Modularità, complementarietà, flessibilità

La chiave di questo cambiamento è la digital platform. «Sono ecosistemi basati su piattaforme che funzionano per mezzo di strutture relazionali, dove le aziende sono interdipendenti tra loro e condividono un insieme di attività correlate», spiega Cennamo. Sono due, principalmente, le caratteristiche delle digital platform: «La prima è la modularità. Significa che le varie attività all’interno di una piattaforma possono sì essere complementari, ma rimangono comunque indipendenti. Il secondo elemento è proprio la complementarietà. Viene così incentivato il coordinamento, che avviene proprio grazie alle peculiarità di questo sistema. È un mondo dove vengono meno i classici rapporti contrattuali, in nome di una maggiore flessibilità».

Grandi e piccole alla prova della disruption

Un cambiamento simile ha delle ricadute non da poco su tutte le imprese, grandi e piccole. «Le potenzialità sono assolutamente disruptive» racconta Cennamo. «Assistiamo a una progressiva disintermediazione, che mette in contatto attori precedentemente disconnessi. Le piattaforme aiutano a mettere direttamente sul mercato un’offerta, così nasce un mercato liquido che supera di gran lunga i limiti di quello tradizionale». Per le piccole imprese il vantaggio è notevole: «Si riesce ad arrivare al di là dei mercati locali, raggiungendo un giro di potenziali clienti immensamente più ampio». Per le grandi imprese, soprattutto le incumbent che hanno sempre offerto servizi di tipo premium, le cose sono un po’ diverse. «Prendiamo l’esempio degli hotel di alto livello, che avevano relazioni privilegiate con la clientela. Per loro, un mercato più liquido ha significato anche un mercato più trasparente e competitivo. E questo ha comportato una certa difficoltà. Ma lo stesso vale per le banche, che guardano con timore all’avvento delle fintech. Con le digital platform, chi non aveva degli asset è riuscito a trovare un valore».

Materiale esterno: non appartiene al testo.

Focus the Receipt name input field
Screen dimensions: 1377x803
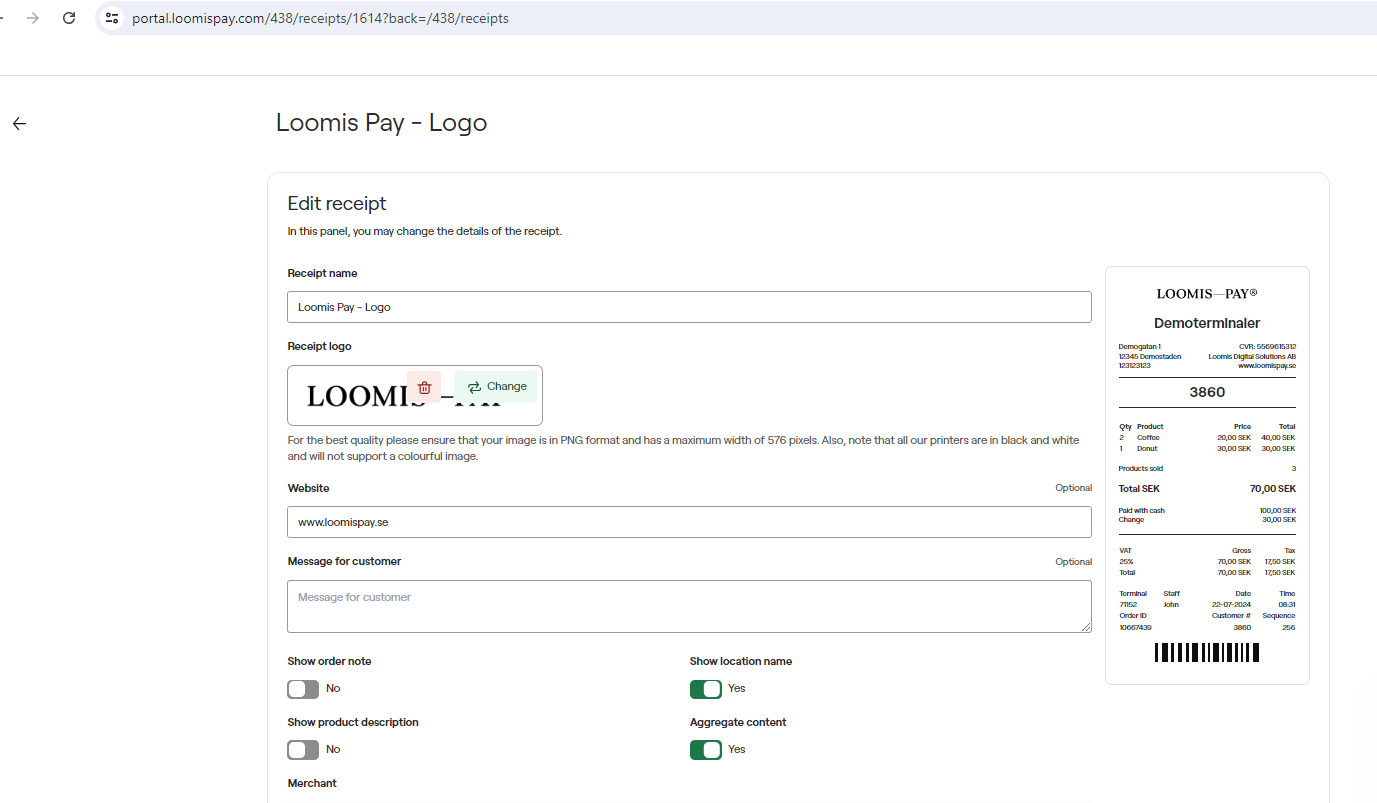point(688,307)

L’importanza della “visione” per il manager

Dalla digital platform alle cognitive enterprises, il passo è breve. «L’azienda è sempre stata una struttura che riceveva input e mandava all’esterno degli output, spesso materiali. Oggi la materia prima da processare sono i dati, fondamentali per chi vuole sfruttare tecnologie come i big data, il machine learning, l’intelligenza artificiale… L’evoluzione è questa. I rischi, però, sono due: da una parte le piccole aziende potrebbero ritrovarsi ad avere una mole di dati troppo piccola, insufficiente per le tecnologie che abbiamo citato. Potrebbero essere così costrette ad affidarsi a qualcun altro, a un player più grande. Dall’altra parte, bisogna evitare che i manager si affidino ciecamente ai dati processati dalle intelligenze artificiali. Perché anche quei dati vanno saputi interpretare, e vanno letti in modo critico. Un vero manager non potrà mai fare a meno delle sue capacità di visione strategica», conclude Cennamo.